With this in mind, I wasn't particularly excited about hearing what 'chillwave' had to offer. Nevertheless, Causers of This came highly recommended by a friend, so I gave it a listen - and man am I glad I did.

Rather than sounding like I'd expected it (a choppy mess of mundane choruses and brash synths), Causers of This is a remarkably intelligent piece. Carefully crafting samples into an elaborate sonic quilt, Chazwick Bundick's lyrics and vocals really add a sense of emotional connection to the production - a rare quality in today's music. Blessa, the opening track is a fantastic example of this, with it's recession aware lyrics 'I found a job, I do it fine - Not what I want, But still I try' and nostalgia tinged outro, it sets the pace well for what is a truly fascinating album.

Causers' true strong point comes from its many layers, which make repeat listenings exciting and enjoyable - every time you play it, you'll notice something new. Bundick's production is intelligent and discerning, with standout tracks Talamak, Low Shoulder and Lissoms. It's not your conventional lo-fi, neither is it exactly like the French House that Chaz was inspired by as a teen - instead it's something else, a nuanced blend of hip-hop and indie, of electronic and acoustic.

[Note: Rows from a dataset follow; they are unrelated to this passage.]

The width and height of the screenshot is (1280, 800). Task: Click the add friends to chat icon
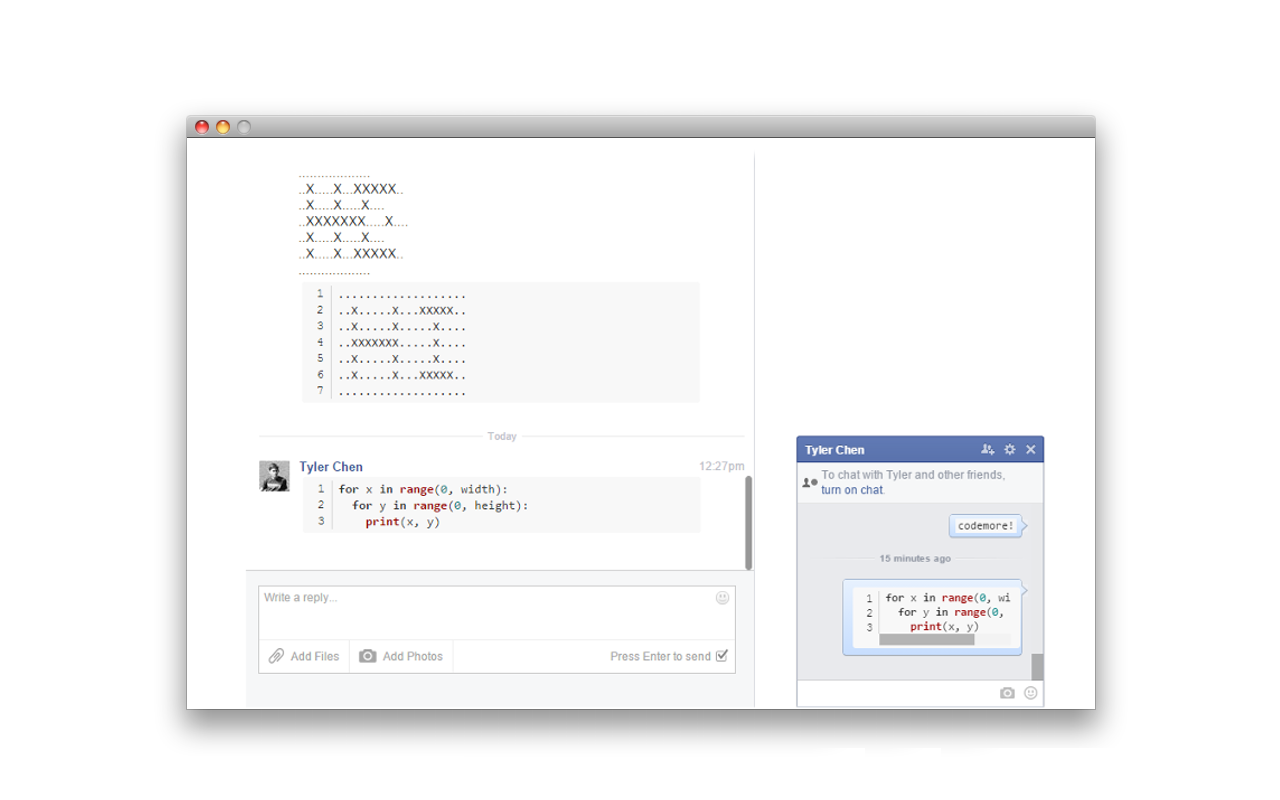click(988, 450)
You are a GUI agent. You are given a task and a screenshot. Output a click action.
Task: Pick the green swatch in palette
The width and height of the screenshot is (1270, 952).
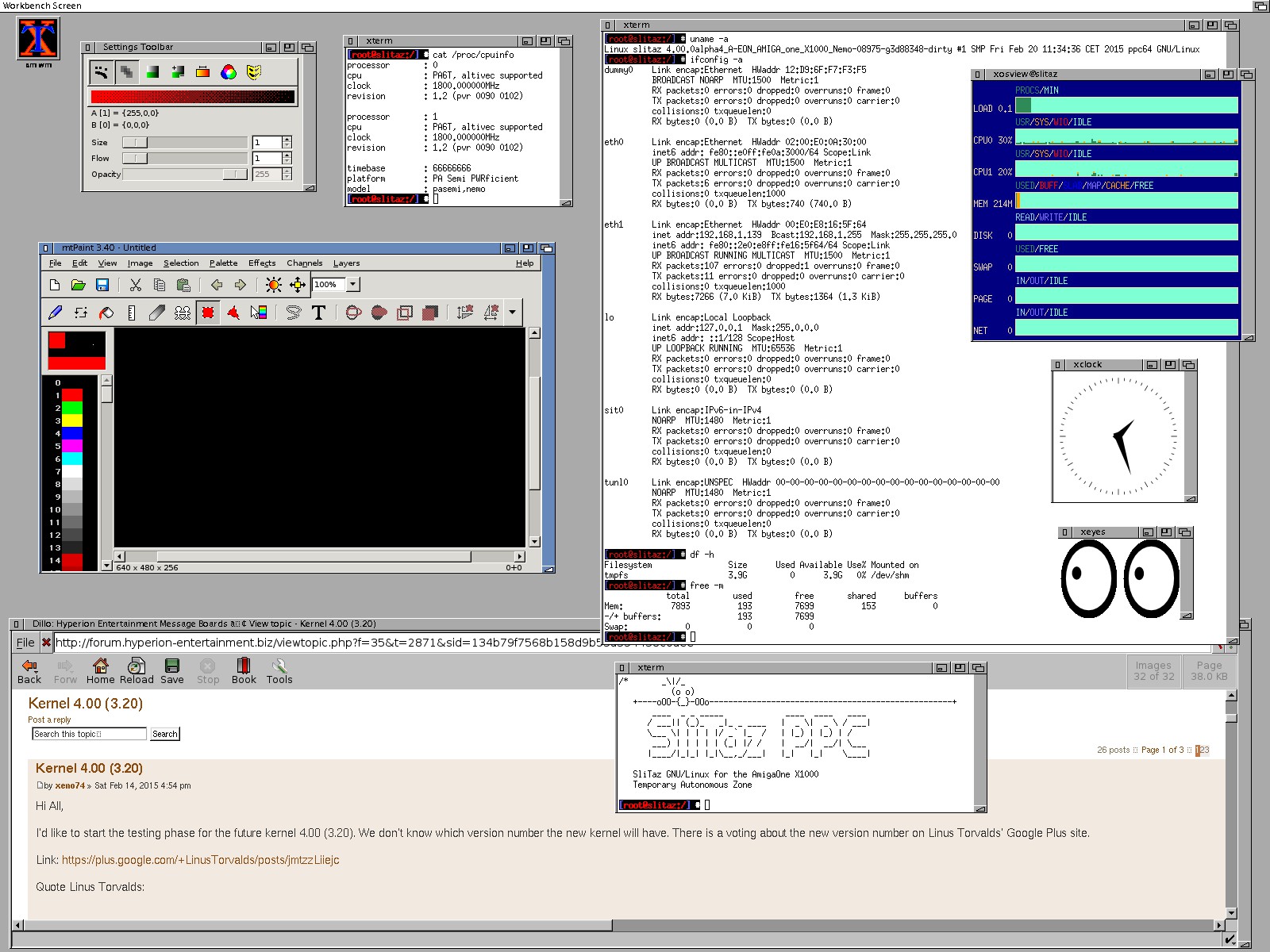(72, 408)
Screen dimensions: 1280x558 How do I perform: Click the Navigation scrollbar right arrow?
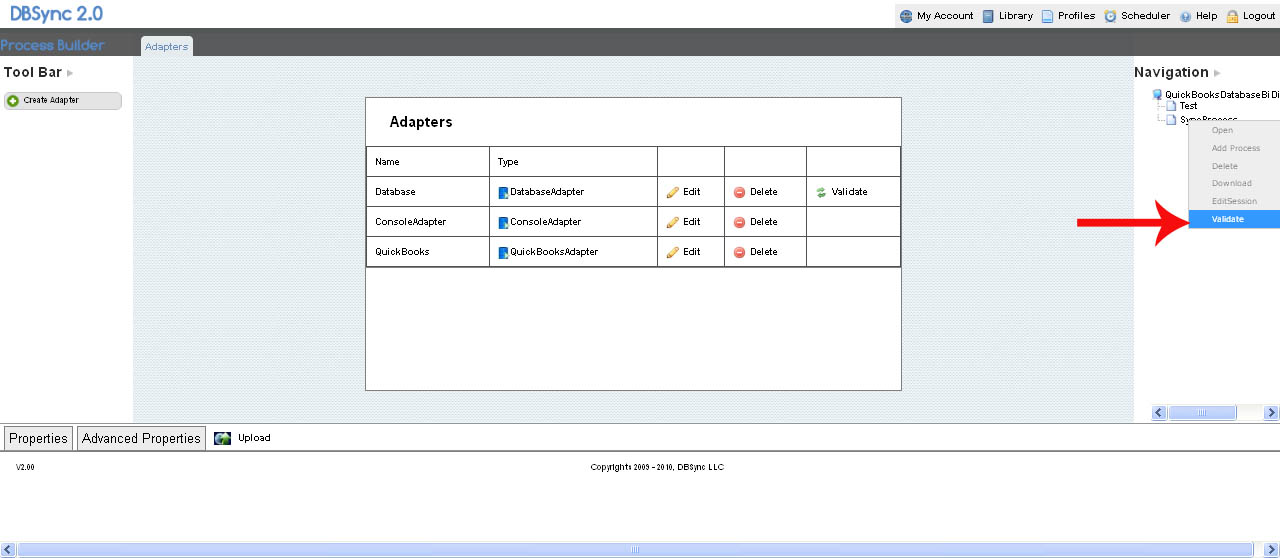1271,413
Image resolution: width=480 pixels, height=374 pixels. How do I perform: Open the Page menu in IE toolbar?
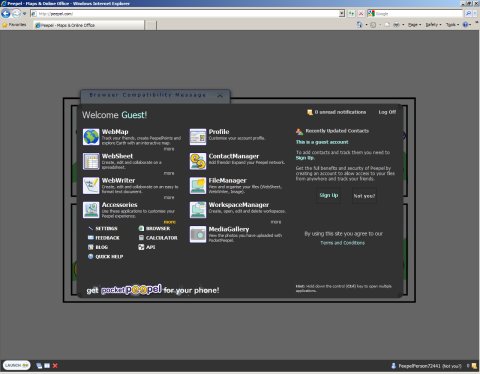414,25
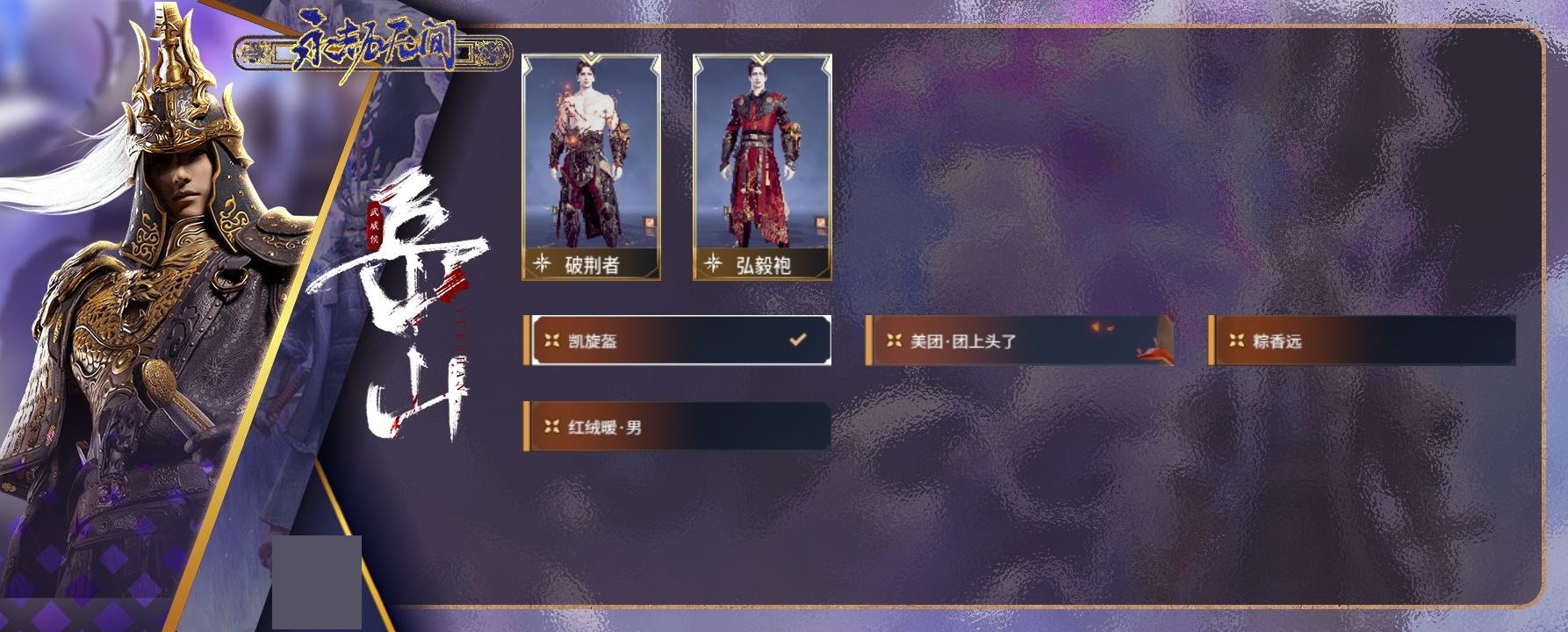Open the game logo banner at top

pos(372,53)
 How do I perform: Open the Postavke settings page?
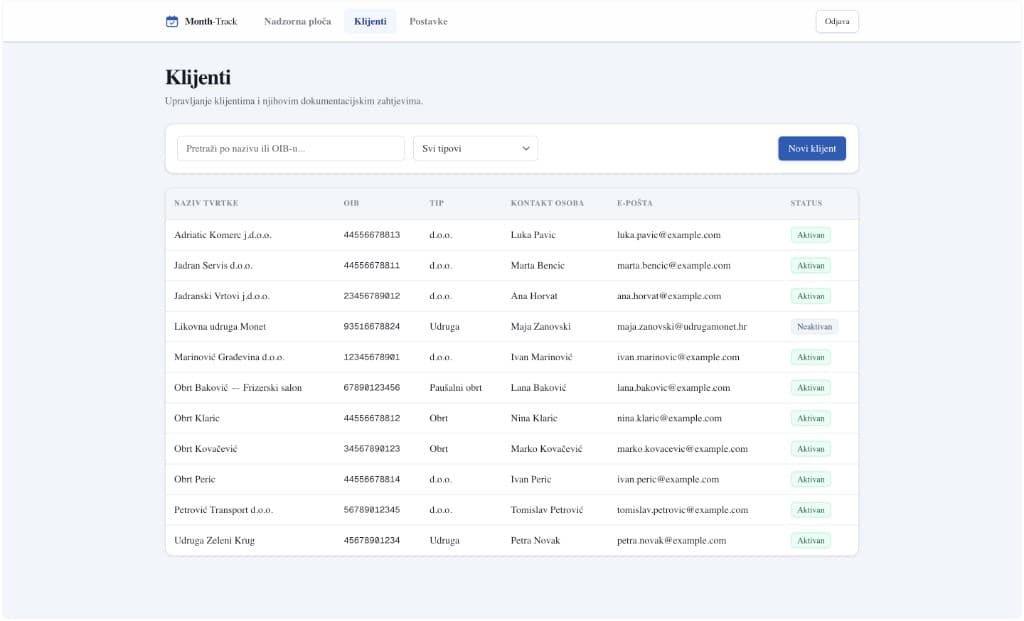click(428, 20)
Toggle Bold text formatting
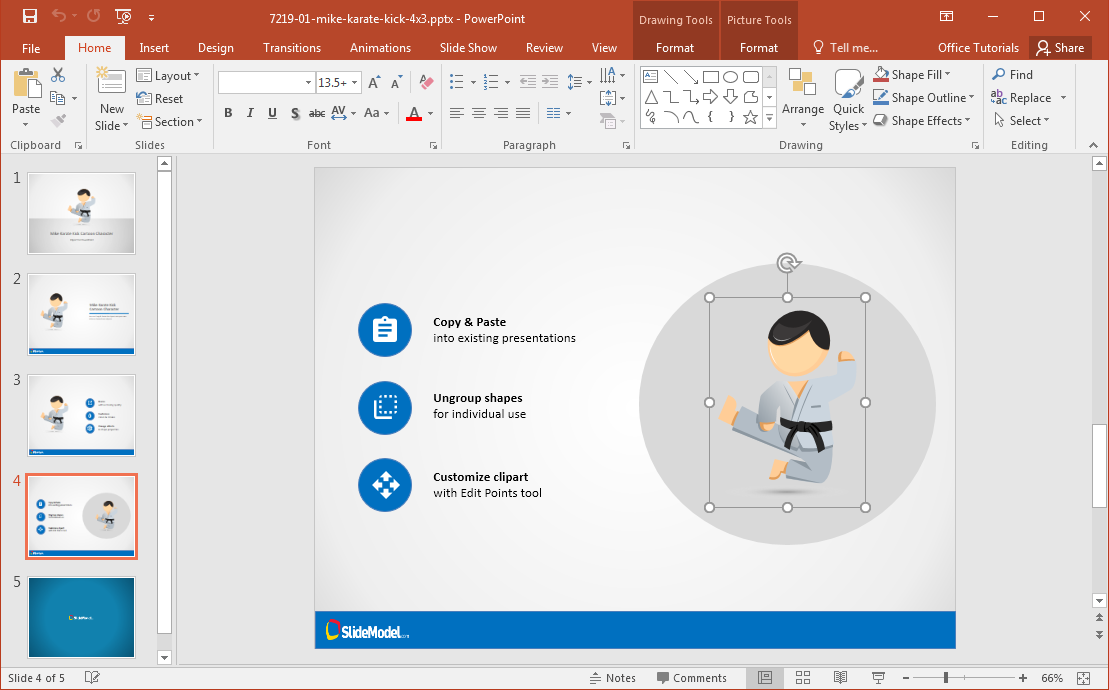Viewport: 1109px width, 690px height. [228, 114]
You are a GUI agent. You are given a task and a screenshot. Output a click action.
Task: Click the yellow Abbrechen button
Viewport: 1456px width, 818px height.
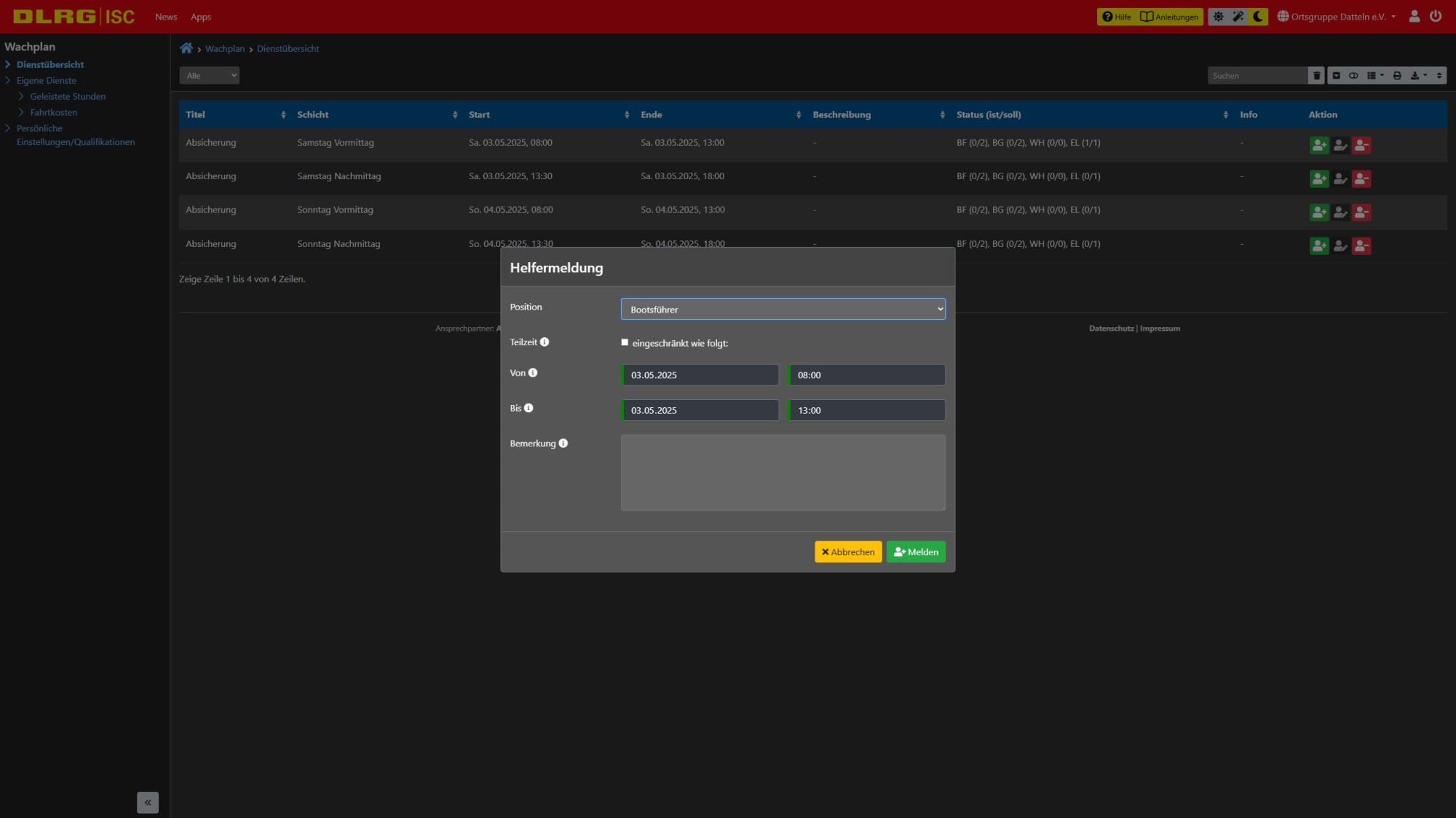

Ultimately, being tagged as a flagship chillwave producer could be Toro y Moi's downfall - when the blogs lose interest in chillwave, so too will they lose interest in Toro y Moi, adding an artificial shelf-life to what is actually a stunning piece of work. It's probably a wise awareness of this unfortunate reality that led sophomore effort Underneath The Pine away from the sample rich haze of its predecessor and into more conventional territory.

To be honest, looking past all the hype we still have very little solid information on what chillwave really is other than a buzzphrase, and where it's going - but one thing is for sure - if this is what chillwave is, long may it continue.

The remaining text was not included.